▸ What the exercise asks:
Rewrite the entries as a numbered list, from the line containing "Click the TradingView logo icon" through the end of the entries, with both ends included and blank lines omitted. Leave the pictures out of the list.

▸ Task material:
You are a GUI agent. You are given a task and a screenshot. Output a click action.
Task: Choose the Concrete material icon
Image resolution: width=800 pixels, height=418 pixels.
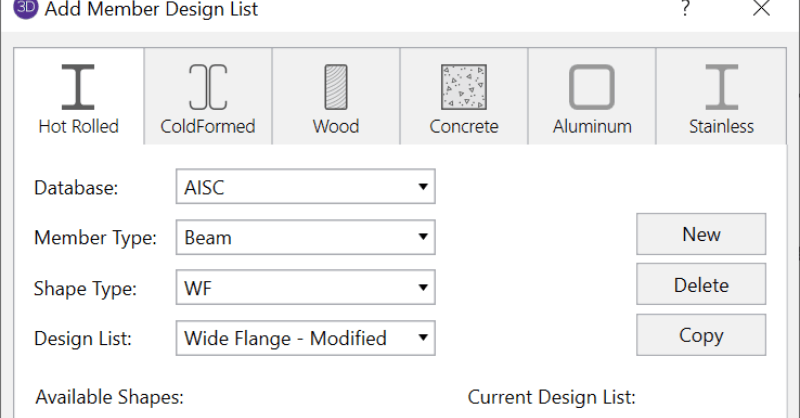(x=464, y=88)
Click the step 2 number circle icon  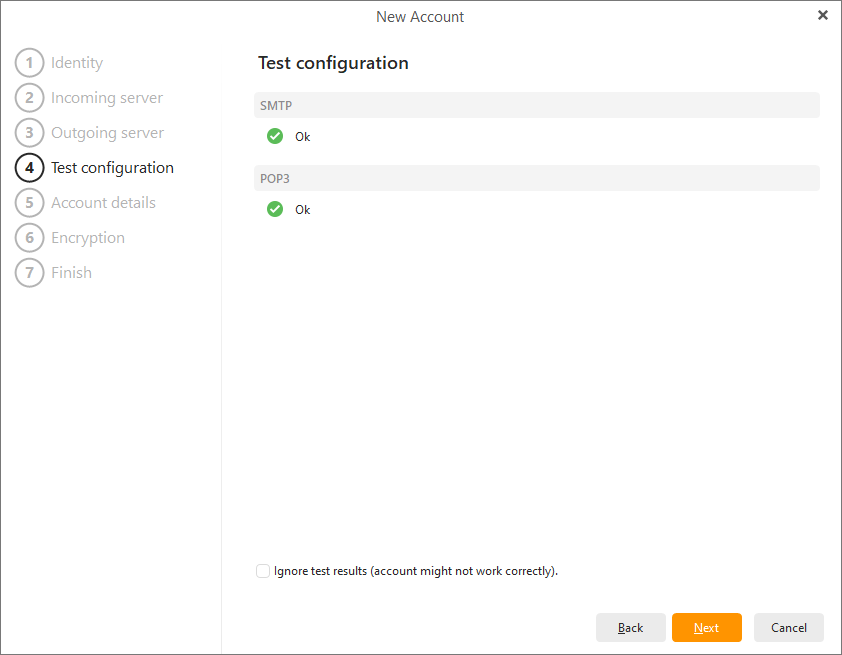tap(30, 98)
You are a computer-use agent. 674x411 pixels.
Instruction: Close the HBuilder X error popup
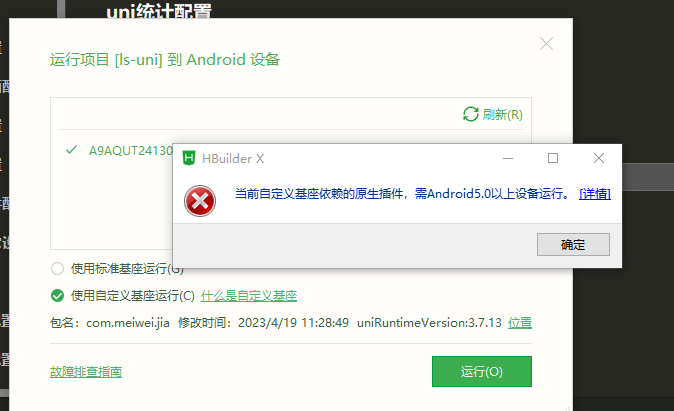(x=599, y=158)
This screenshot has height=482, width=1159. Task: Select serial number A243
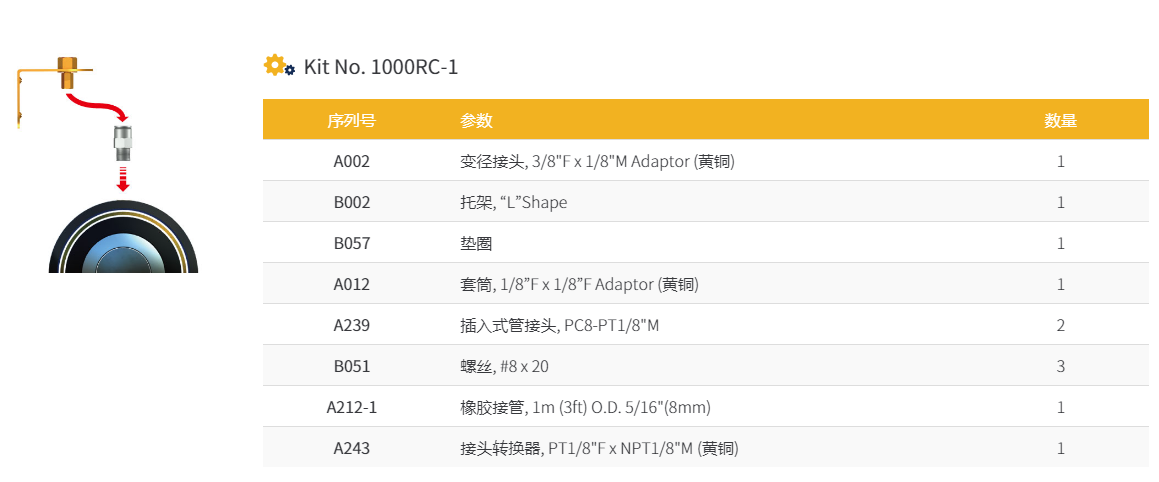coord(351,448)
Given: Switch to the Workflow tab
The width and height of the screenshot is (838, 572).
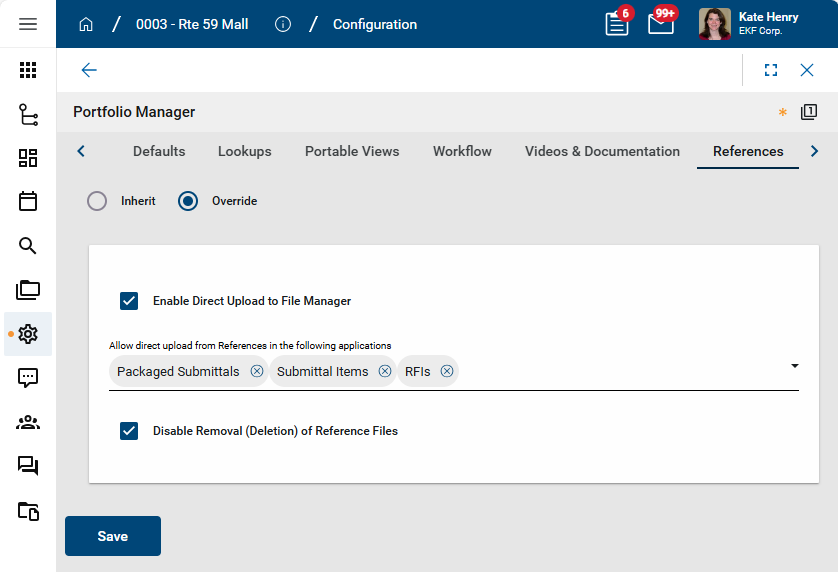Looking at the screenshot, I should click(x=462, y=151).

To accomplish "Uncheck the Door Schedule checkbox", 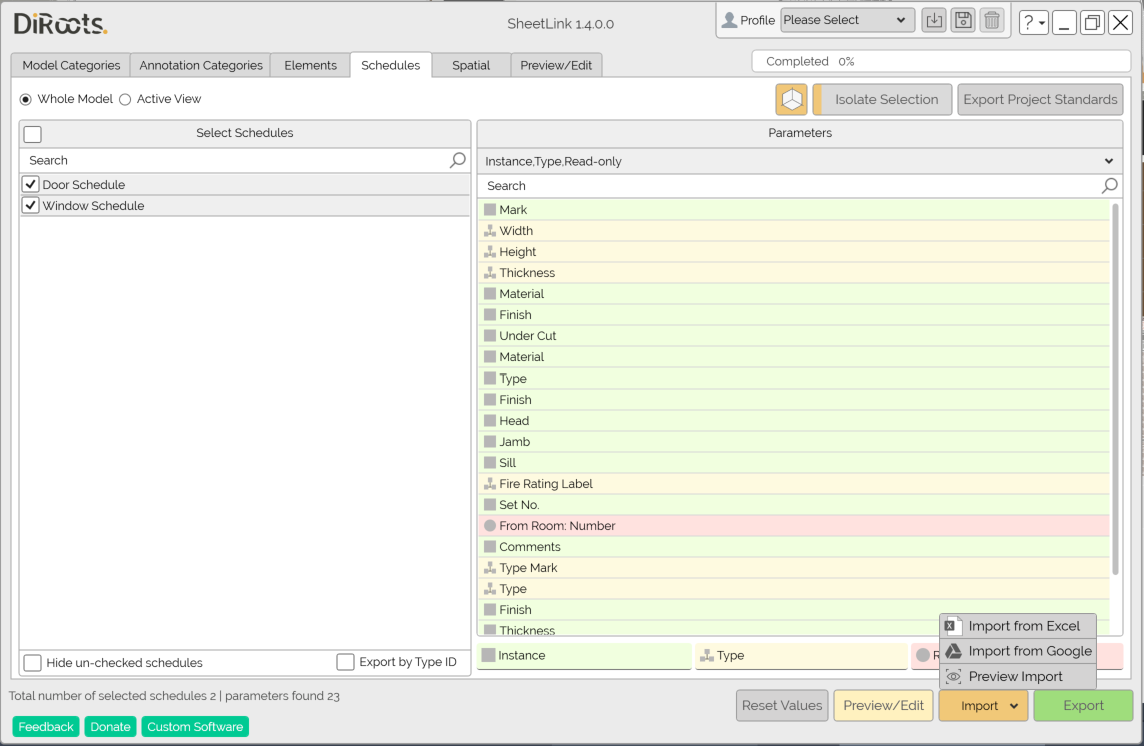I will click(x=29, y=184).
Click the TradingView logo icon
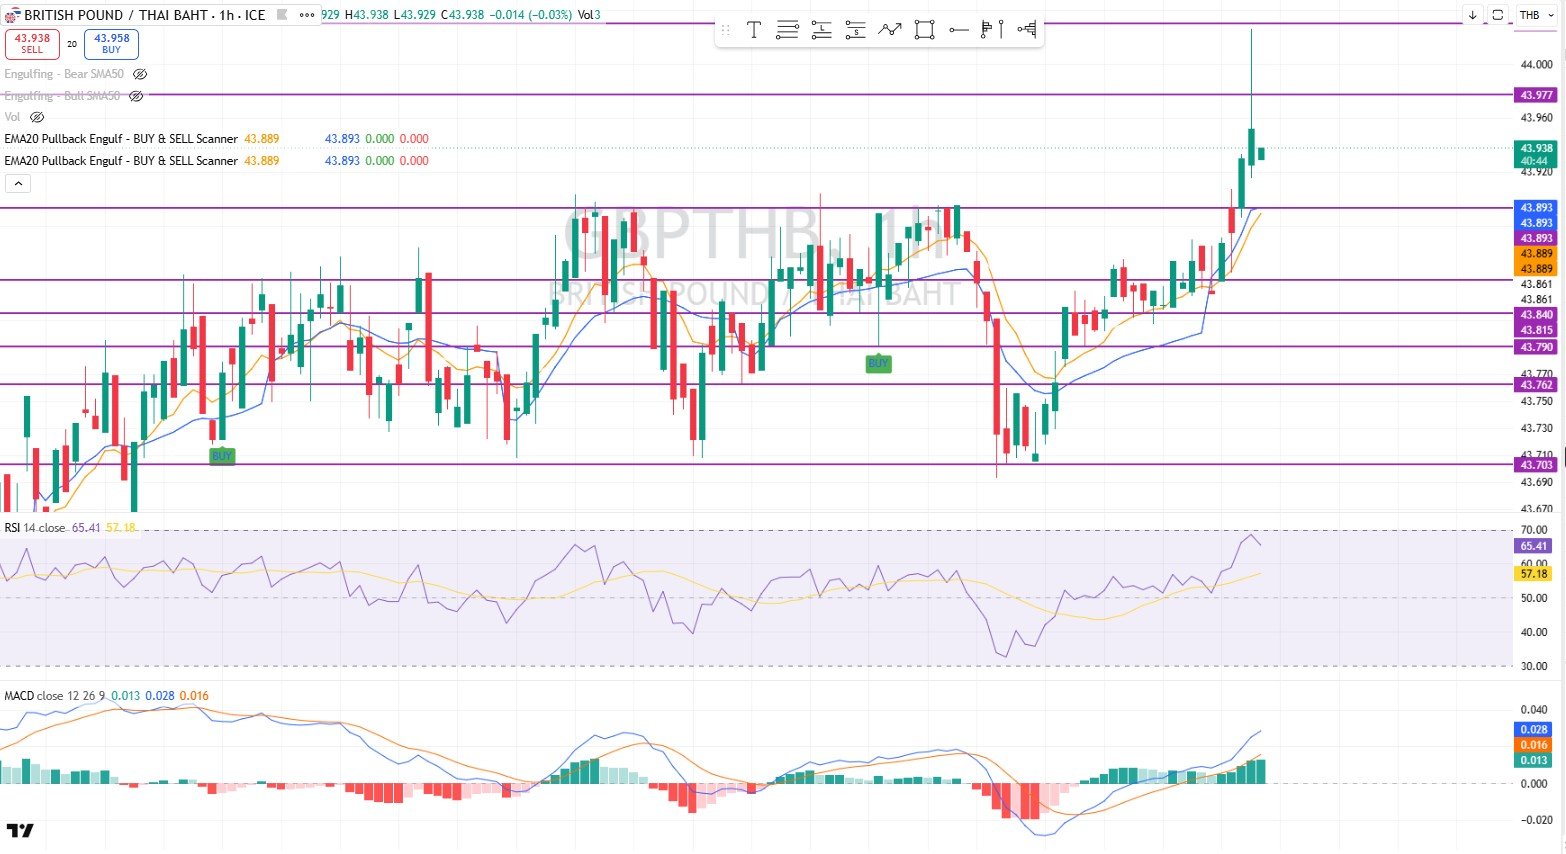Screen dimensions: 1566x854 [x=20, y=831]
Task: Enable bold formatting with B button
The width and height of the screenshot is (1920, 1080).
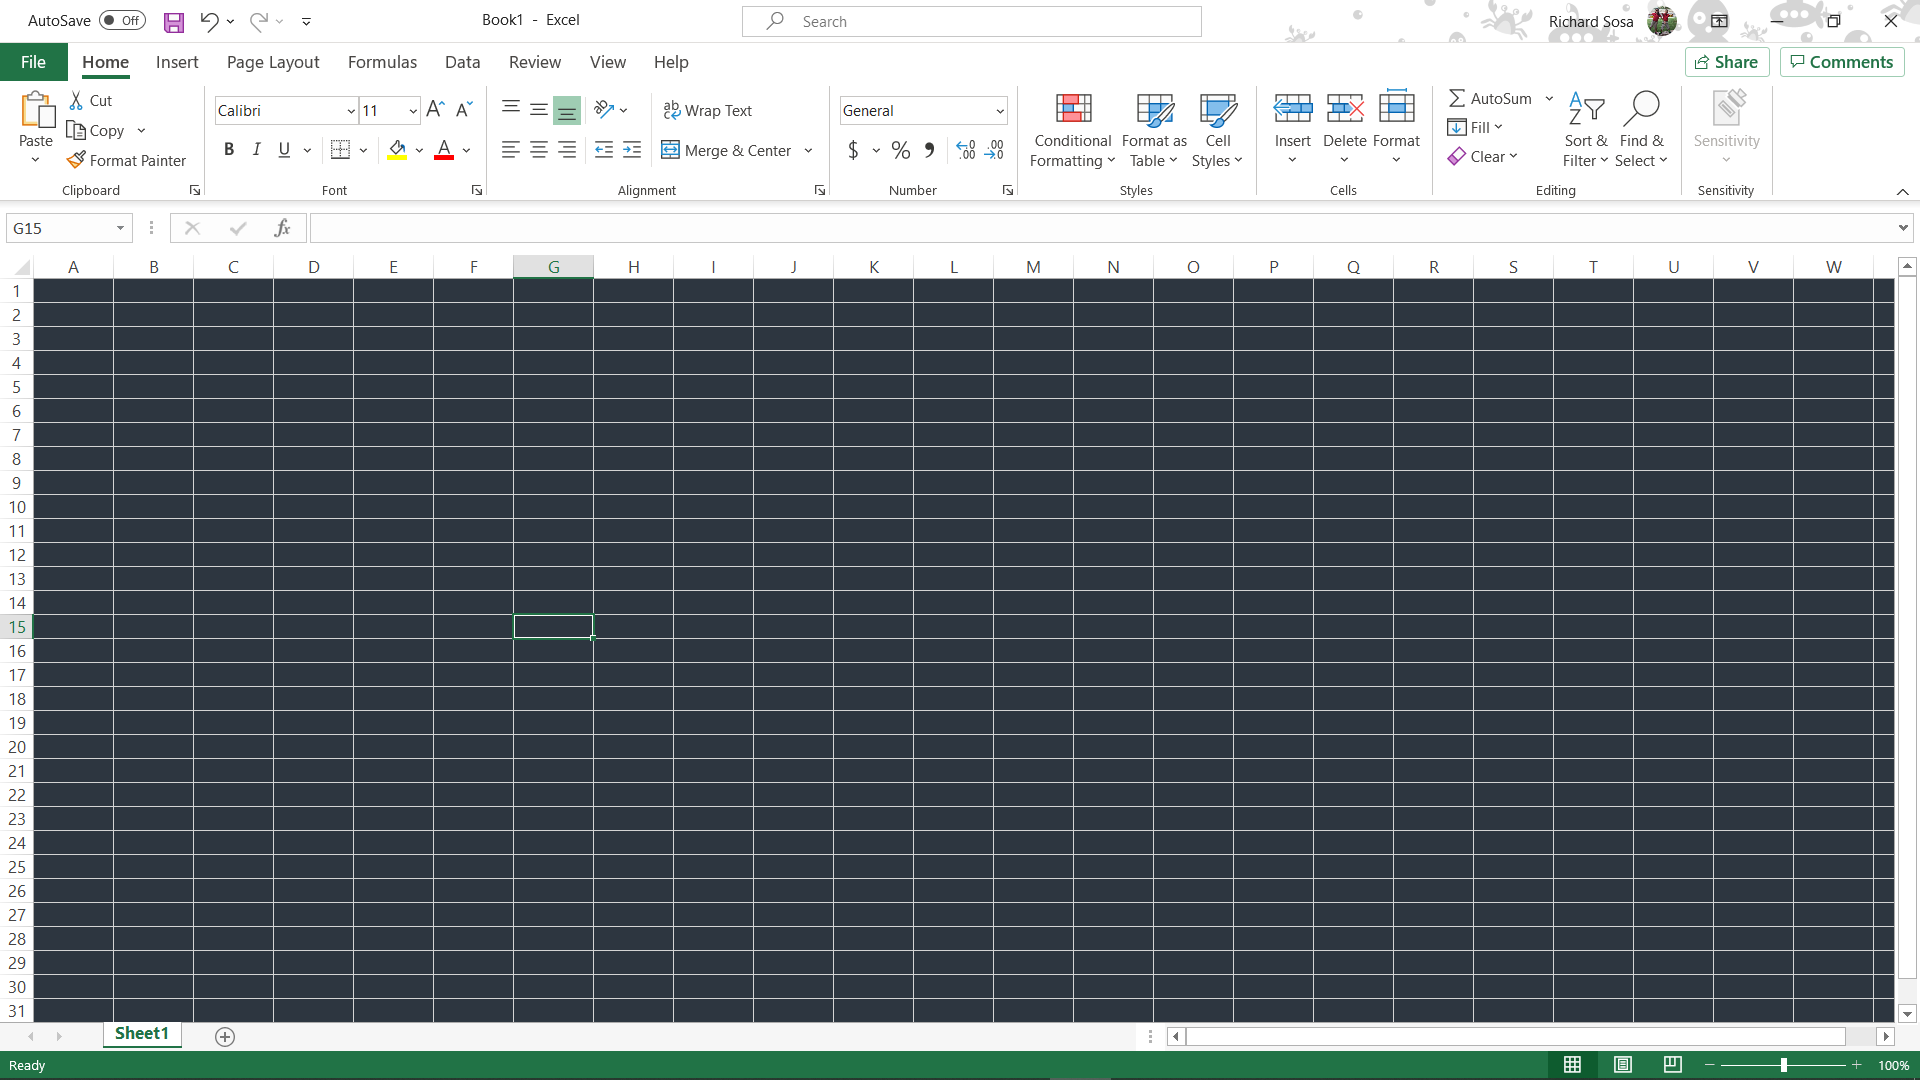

▸ Expected output:
1. Click the TradingView logo icon
2. Screen dimensions: 1566x854 [x=20, y=831]
3. Task: Enable bold formatting with B button
4. The width and height of the screenshot is (1920, 1080).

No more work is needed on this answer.